▸ Exercise goal
For the records below, output each line exactly as it appears, from the first through the line with "Click the red ASPLv1.00_DUMPED_WORKSPACES.tgz".

▸ Data supplied
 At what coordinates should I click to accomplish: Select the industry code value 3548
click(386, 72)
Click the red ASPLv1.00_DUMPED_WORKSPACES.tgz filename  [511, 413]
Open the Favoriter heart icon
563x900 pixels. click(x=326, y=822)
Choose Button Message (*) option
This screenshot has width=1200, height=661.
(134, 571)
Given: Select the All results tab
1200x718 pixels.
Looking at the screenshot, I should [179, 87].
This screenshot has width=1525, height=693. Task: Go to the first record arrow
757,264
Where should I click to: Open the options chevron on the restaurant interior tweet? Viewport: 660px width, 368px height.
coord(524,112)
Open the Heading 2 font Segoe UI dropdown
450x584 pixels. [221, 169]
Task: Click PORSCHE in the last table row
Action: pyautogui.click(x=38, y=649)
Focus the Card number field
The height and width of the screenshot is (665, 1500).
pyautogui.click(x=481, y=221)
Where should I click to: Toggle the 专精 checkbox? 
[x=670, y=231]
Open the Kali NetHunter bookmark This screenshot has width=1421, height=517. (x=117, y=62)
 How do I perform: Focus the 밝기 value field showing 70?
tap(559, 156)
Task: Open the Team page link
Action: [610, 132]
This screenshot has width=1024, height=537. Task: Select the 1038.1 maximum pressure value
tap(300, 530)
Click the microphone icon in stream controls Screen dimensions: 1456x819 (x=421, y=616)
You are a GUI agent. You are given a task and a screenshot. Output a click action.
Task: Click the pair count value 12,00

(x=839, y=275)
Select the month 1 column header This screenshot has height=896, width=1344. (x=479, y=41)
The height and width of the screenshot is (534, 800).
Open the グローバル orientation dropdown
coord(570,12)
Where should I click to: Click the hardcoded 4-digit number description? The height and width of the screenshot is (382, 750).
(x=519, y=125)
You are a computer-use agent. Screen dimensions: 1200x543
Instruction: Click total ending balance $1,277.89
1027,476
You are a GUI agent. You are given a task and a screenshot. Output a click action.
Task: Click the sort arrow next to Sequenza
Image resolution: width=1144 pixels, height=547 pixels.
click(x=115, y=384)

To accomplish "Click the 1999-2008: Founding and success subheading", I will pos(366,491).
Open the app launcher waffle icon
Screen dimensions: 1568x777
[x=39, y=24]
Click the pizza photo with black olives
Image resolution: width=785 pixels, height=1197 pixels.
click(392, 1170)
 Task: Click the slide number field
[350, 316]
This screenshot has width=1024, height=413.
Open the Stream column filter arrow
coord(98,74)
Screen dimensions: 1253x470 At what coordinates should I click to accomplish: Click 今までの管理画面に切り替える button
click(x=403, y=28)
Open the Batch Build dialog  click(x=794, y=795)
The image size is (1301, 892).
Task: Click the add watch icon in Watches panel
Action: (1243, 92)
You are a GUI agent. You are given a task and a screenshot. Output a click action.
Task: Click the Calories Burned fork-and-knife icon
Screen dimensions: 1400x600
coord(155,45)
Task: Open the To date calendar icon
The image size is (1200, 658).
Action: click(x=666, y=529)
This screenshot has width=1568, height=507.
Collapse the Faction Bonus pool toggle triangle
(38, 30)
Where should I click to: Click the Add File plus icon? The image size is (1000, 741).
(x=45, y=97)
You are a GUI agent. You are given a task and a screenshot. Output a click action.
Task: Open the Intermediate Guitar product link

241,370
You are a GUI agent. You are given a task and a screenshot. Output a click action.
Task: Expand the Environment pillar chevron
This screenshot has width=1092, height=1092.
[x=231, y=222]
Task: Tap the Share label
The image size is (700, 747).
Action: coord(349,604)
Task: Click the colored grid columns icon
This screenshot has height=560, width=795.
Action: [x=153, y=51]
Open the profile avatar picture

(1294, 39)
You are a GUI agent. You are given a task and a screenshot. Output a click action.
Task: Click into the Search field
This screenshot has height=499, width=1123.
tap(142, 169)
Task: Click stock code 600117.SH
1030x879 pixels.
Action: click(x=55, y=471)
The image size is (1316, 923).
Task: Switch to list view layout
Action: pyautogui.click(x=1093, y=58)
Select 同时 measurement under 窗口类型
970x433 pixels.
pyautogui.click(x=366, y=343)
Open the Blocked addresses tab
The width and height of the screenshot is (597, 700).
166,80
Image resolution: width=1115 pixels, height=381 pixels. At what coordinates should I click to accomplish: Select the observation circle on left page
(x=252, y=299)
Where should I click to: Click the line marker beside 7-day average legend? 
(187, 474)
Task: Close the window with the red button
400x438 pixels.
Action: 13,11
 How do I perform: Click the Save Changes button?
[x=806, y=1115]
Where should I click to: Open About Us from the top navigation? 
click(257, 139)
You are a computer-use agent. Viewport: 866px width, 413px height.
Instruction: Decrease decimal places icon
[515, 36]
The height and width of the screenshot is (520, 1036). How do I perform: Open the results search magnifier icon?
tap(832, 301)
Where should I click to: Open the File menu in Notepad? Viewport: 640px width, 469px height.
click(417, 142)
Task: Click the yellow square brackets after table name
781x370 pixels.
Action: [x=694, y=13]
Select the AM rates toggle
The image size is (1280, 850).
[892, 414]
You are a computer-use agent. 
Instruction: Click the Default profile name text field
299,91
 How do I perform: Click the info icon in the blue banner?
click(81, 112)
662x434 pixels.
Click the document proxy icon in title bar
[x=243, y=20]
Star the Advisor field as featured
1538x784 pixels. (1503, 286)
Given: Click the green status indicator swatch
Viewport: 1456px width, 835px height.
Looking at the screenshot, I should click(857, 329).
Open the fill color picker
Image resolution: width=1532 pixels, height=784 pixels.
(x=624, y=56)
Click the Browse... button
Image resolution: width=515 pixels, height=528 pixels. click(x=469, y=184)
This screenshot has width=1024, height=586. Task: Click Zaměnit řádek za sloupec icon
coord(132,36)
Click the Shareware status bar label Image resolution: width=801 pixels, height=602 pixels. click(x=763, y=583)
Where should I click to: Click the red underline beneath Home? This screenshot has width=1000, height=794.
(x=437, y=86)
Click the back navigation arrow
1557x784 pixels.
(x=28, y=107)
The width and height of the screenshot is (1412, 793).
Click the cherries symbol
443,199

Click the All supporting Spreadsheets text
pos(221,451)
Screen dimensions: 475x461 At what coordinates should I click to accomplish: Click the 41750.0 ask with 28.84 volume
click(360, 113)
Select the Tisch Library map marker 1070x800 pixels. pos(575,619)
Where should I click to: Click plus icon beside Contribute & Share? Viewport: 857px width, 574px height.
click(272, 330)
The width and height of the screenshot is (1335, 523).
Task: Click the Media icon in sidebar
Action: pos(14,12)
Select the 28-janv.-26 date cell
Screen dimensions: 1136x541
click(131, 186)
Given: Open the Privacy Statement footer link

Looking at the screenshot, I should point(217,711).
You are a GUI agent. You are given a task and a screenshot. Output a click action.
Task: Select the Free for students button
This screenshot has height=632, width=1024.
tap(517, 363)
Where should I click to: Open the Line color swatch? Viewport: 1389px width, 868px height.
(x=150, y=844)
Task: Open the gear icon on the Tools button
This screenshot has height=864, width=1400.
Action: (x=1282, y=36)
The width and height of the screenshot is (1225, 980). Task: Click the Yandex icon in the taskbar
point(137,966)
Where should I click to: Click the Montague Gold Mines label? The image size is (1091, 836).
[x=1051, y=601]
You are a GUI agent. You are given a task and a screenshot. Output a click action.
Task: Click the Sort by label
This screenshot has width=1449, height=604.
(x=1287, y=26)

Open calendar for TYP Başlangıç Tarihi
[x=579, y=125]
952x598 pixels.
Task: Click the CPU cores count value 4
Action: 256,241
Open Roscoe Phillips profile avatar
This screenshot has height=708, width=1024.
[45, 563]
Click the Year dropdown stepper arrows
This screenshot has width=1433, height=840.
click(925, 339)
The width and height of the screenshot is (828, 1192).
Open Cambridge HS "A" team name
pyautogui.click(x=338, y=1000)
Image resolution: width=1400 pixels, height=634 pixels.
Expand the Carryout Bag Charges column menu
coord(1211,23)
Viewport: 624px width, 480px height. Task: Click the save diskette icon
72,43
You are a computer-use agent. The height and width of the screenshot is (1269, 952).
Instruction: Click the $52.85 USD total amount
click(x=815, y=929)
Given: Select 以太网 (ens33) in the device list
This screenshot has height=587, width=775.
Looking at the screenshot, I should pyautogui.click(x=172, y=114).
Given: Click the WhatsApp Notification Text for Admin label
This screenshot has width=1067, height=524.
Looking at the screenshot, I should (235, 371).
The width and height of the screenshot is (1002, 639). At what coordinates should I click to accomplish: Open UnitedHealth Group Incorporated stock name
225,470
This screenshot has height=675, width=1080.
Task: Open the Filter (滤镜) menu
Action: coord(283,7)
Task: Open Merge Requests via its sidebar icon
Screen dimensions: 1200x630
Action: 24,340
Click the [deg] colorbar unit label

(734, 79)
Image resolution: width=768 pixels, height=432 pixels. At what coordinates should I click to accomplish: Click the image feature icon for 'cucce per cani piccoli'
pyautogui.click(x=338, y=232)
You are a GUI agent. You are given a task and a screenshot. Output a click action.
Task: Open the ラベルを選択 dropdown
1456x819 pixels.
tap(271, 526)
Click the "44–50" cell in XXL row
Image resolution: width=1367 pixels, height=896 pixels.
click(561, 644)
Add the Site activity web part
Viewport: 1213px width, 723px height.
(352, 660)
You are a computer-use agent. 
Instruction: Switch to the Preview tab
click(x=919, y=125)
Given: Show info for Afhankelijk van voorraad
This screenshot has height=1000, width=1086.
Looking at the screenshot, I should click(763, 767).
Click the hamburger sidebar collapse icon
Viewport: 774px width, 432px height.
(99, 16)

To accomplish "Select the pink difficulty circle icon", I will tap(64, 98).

▸ Your response
 At what coordinates should I click to accomplish: Select the industry code value 3548
click(386, 72)
Click the red ASPLv1.00_DUMPED_WORKSPACES.tgz filename  [511, 413]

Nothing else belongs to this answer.